Nathan Myhrvold has had just the opposite experience. With this loosening of inhibitions, he says, comes a certain rashness -- a tendency to act out. "Just because you have a little more time to reflect with e-mail doesn't mean you do," Myhrvold argues. "E-mail emboldens people. It makes them more extreme. There's something cathartic about pushing the send button, even when you're sending something you may later regret."

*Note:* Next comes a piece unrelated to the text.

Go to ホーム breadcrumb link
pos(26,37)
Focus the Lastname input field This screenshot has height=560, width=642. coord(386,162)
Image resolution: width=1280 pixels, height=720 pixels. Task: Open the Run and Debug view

The instant intimacy fostered by e-mail is not unlike the exchange you might have with someone in a bar late at night after a couple of drinks, when even the most revelatory exchanges somehow don't fully count. "E-mail relationships are a way to bond very quickly," says Zalaznick. "You don't have to spend much time on them. They're safe. And you can bail out at any point without significant consequences." That's also precisely their limitation: Real engagement is messy, time-consuming, and exacting in a way that e-mail is not. "E-mail is sort of deadening -- a little bit like turning Technicolor into black and white," says Arlie Hochschild, a professor of sociology at the University of California at Berkeley and author of Time Bind: When Work Becomes Home and Home Becomes Work.
One of the ironies of e-mail is that it can be so isolating. "When you log on, you feel like you're in touch with everything that's going on in the world," says Judith Regan, publisher of Regan Books. "But what you really are is out of touch -- literally. There is no touching anymore. We started this century with small communities and large families and neighbors visiting each other. We're ending it alone in a room with a joystick." As it happens, Regan herself is so busy that I've only been able to catch up with her by calling on a Sunday morning. "This is a perfect example," she says. "Here I am, sitting at home in front of my computer answering e-mail at ten in the morning when I should be in bed with a handsome guy making love."